As the days of November come and go, the Church finds herself living out the final days of our liturgical year. Before the days of Advent come upon us, we have what I personally believe to be one of the hidden gems of the Church’s liturgical calendar: the Solemnity of Our Lord Jesus Christ, King of the Universe. The name alone is intense enough to attract our attention!

This feast day helps us keep our eyes on the Lord God Almighty. In the words of Revelation 1:4-7: “Grace to you and peace from him who is and who was and who is to come, and from the seven spirits who are before his throne, and from Jesus Christ, the faithful witness, the firstborn of the dead, and the ruler of the kings of the earth. To him who loves us and freed us from our sins by his blood and made us to be a kingdom, priests serving his God and Father, to him be glory and dominion forever and ever. Amen. Look! He is coming with the clouds; every eye will see him, even those who pierced him[.]”

At the end of the day, all earthly politics should be directed to Him Who is Alpha and Omega, beginning and end. This is the desire and work of the Nebraska Catholic Conference and it is the fundamental call of every baptized Christian. To accomplish this work, we are called in our own day and age to be like John the Baptist: “The voice of one crying out in the wilderness. Prepare the way of the Lord, make his paths straight. Every valley shall be filled, and every mountain and hill shall be brought low, and the crooked shall be made straight, and the rough ways shall be made smooth; and all flesh shall see the salvation of God.”

This prophetic task of always pointing to Christ is a difficult, yet fulfilling responsibility. It is a task that requires of us a deep intimacy with the Lord, to receive from Him the deep conviction that He is the foundation of all reality and existence. That He is, as Pope Saint John Paul II put it in Veritatis Splendor, “the decisive answer to every one of man’s questions[.]” In Christ, we find the way to building the common good and advancing the inviolable and utterly beautiful dignity of each and every human person. It is only through Christ’s light that we can proclaim such truths. To quote the Psalmist: “[I]n your light do we see light.”

As we approach the great end-of-the-liturgical-year feast day of Our Lord Jesus Christ, King of the Universe, we are called, once again, to place ourselves before the kingly throne of our Savior, Who offered His life that we may have life with the Father. In doing so, we return to what Pope Pius XI in his encyclical Quas Primas called a “secure and solid foundation” for our political life.

In offering our Lord a proper place in society as King, we experience a foretaste of what Daniel himself saw as a foreshadowing of days to come: “I saw in the night visions, and behold, with the clouds of heaven there came one like a son of man, and he came to the Ancient of Days and was presented before him.

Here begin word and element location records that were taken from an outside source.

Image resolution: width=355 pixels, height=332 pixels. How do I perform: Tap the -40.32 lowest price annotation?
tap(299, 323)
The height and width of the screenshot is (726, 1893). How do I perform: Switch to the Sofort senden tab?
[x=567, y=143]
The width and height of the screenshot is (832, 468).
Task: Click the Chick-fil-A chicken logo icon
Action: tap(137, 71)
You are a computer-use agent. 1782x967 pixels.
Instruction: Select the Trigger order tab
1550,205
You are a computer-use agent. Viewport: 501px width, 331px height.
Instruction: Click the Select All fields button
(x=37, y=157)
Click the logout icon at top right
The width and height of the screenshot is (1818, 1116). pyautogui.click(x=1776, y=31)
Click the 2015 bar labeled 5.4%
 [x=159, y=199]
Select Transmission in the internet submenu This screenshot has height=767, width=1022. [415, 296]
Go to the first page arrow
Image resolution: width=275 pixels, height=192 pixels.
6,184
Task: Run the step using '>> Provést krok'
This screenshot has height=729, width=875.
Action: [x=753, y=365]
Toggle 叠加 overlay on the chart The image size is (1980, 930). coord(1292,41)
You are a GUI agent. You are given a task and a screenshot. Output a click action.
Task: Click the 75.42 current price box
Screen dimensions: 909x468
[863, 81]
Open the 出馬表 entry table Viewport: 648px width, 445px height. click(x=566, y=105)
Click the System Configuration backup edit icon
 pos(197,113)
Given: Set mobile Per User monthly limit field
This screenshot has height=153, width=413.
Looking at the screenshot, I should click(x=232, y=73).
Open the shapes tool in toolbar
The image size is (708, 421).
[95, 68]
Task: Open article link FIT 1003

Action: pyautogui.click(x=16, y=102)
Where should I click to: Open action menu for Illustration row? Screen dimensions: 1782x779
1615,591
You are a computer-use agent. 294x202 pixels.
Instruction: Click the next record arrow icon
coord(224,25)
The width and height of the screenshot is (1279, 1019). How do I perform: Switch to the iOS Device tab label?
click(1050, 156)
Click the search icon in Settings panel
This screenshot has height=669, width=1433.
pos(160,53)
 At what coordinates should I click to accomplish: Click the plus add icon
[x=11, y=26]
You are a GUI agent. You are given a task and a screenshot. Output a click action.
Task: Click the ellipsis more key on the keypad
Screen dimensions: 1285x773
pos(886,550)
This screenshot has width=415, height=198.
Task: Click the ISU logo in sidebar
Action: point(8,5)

And to him was given dominion and glory and kingdom, that all peoples, nations, languages should serve him; his dominion is an everlasting dominion, which shall not pass away, and his kingdom one that shall not be destroyed.”

Rather than treat the Solemnity of Christ the King as a one-time blip on the liturgical calendar radar screen, I challenge you to take some time to reflect on what it means for Christ to King of our own heart and our politics. I would also challenge you to fervently pray that our communities would place themselves under the Lordship of Jesus Christ.

May we strive to establish a society that keeps its eyes on Christ, the One Who heals us of our divisions, iniquities, and rancor, and makes us a people of justice and peace.